Updated April 16, 2026 at 12:02 PM PDT

NPR has received two of the largest gifts in the public media network's existence, totaling $113 million. They will go toward fueling innovation in NPR's use of digital technology, increasing its connection with audiences, and ensuring the viability of public radio stations after Congress eliminated all federal funding for public media.

NPR President and CEO Katherine Maher said the gifts would help to set up the network and its stations for the next 50 years, beyond the radio network infrastructure that sprang up in 1970 from a coalition of community and university-owned public radio stations across the country.

Maher said that requires NPR and its stations to use tech to collaborate more effectively in providing programs and news coverage, to analyze how people are consuming their offerings and to discern how to raise money more effectively to pay for it. She said the gifts would be "catalytic investments" in NPR's future.

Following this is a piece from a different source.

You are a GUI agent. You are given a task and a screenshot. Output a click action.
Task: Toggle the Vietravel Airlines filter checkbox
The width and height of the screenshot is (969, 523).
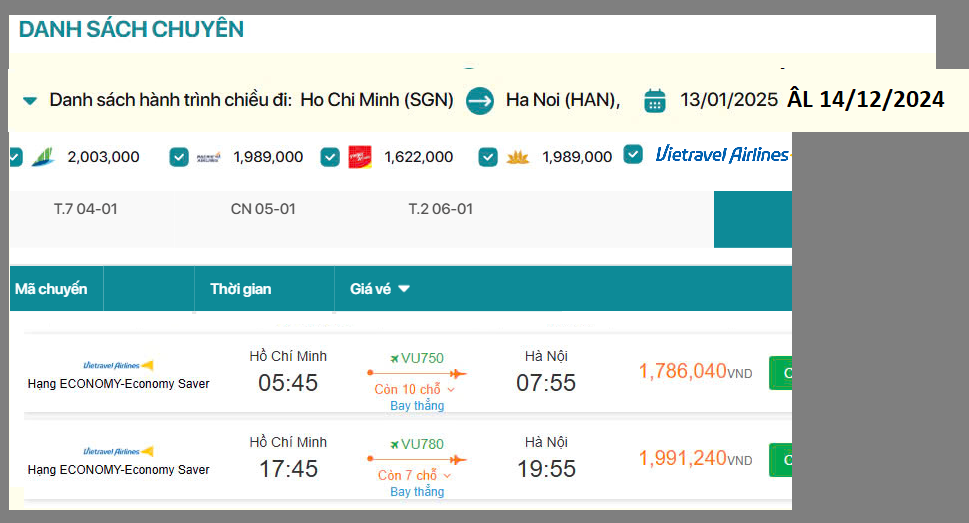pos(633,154)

"Audiences don't just listen in their cars or in their kitchens," Maher said. "They're reading, they're viewing, they're listening on the go."

The donations would help answer a key question, Maher said: "How do we make sure that we have the infrastructure necessary to be able to deliver the high quality reporting to people in all those places when they want?"

The philanthropist Connie Ballmer contributed $80 million specifically toward ensuring NPR transforms its technology to meet the needs and serve the interests of public media audiences on whatever platforms or devices they may seek it.

Connie Ballmer (right) and her husband Steve Ballmer, who owns the Los Angeles Clippers, attend opening night of the Intuit Dome, where the team plays in L.A., on August 15, 2024.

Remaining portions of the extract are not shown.